* CHECK YOUR UNDERSTANDING:
1. Decide whether each statement (a), (b), (c) agrees with the passage on no-self, answering yes or no and quoting the exact words of the passage that settle it. (a) A fully connected graph conveys more information than a graph with no edges. (b) The writer's interpretation of "no-self" comes mainly and directly from Buddhist theory. (c) The writer started to think there might be something to the theories after trying meditative practices.
2. Carry the passage on no-self forward from its last sentence.

* TEXT UNDER STUDY:
There’s more to this than just that, given that talking in terms of the brain etc. isn’t what a lot of Buddhists would do, but that points at the rough gist of it and I guess you’re not actually after a detailed explanation. Another way of framing that is what Eliezer once pointed out, that there is a trivial mapping between a graph and its complement. A fully connected graph, with an edge between every two vertices, conveys the same amount of information as a graph with no edges at all. Similarly, a graph where each vertex is marked as self is kind of equivalent to one where none are.
More broadly, a lot of my interpretation of “no-self” isn’t actually that directly derived from any Buddhist theory. When I was first exposed to such theories, much of their talk about self/no-self sounded to me like the kind of misguided folk speculation of a prescientific culture that didn’t really understand the mind very well yet. It was only when I actually tried some meditative practices and got to observe my mind behaving in ways that my previous understanding of it couldn’t explain, that I started thinking that maybe there’s actually something there.

Pixel coordinate grounding data
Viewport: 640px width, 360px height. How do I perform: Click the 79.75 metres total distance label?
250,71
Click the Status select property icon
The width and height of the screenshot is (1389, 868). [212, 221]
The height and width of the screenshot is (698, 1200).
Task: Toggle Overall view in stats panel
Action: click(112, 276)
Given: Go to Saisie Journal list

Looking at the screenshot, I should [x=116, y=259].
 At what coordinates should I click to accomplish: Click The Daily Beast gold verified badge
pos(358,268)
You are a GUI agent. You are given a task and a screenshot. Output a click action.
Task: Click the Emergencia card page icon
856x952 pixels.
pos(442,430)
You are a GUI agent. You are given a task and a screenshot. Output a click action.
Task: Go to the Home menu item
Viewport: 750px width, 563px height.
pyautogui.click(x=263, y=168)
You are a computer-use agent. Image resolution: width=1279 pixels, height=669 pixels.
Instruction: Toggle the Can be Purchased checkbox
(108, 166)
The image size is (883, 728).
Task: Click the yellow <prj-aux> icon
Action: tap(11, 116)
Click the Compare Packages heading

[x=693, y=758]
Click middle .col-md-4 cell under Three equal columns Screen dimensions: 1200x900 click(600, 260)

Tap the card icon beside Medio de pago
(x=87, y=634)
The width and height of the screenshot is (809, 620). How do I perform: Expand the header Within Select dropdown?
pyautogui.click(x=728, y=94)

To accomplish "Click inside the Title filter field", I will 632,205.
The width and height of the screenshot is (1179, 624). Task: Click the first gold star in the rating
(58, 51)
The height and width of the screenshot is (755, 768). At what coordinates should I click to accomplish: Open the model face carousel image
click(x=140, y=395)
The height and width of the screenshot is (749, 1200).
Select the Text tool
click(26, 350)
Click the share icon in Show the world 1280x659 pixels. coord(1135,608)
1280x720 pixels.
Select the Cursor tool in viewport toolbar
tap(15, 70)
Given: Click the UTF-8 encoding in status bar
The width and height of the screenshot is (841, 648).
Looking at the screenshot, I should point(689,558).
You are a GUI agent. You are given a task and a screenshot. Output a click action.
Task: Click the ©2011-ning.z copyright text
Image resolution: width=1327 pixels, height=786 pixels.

* ANSWERS TO THE TASKS:
1.
(a) No: "A fully connected graph, with an edge between every two vertices, conveys the same amount of information as a graph with no edges at all."
(b) No: "a lot of my interpretation of “no-self” isn’t actually that directly derived from any Buddhist theory."
(c) Yes: "It was only when I actually tried some meditative practices and got to observe my mind behaving in ways that my previous understanding of it couldn’t explain, that I started thinking that maybe there’s actually something there."

2.
So when I talk about “no-self”, it’s not so much that “I read about this Buddhist thing and then started talking about their ideas about no-self”; it’s more like “I first heard about no-self but it was still a bit vague what it exactly meant and if it even made any sense, but then I had experiences which felt like ‘no-self’ would be a reasonable cluster label for, so I assumed that these kinds of things are probably what the Buddhists meant by no-self, and also noticed that some of their theories now started feeling like they made more sense and could help explain my experiences while also being compatible with what I knew about neuroscience and cognitive science”.
Also you say that there being no-self is a “nebulous” claim, but I don’t think I have belief in a nebulous and ill-defined claim. I have belief in a set of specific concrete claims, such as “there’s no central supreme leader agent running things in the brain, the brain’s decision-making works by a distributed process that a number of subsystems contribute to and where very different subsystems can be causally responsible for a person’s actions at different times”. “No-self” is then just a label for that cluster of claims. But the important thing are the claims themselves, not whether there’s some truth of “no-self” in the abstract.
So if I slightly rephrased your question as something like “how certain am I that in an alternate universe where Buddhism made importantly wrong claims, I would evaluate them as wrong?”. Then reasonably certain, given that I currently already only put high probability in those Buddhist claims for which I have direct evidence for, put a more moderate probability for claims I don’t have direct evidence for but have heard from meditators who have seemed sane and reliable so far, and disbelieve in quite a few ones that I don’t think I have good evidence for and which contradict what I know about reality otherwise. (Literal karma or reincarnation, for instance.) Of course, I don’t claim to be infallible and do expect to make errors (in both directions), but again that’s the case with any field.
Who has tried to replicate it?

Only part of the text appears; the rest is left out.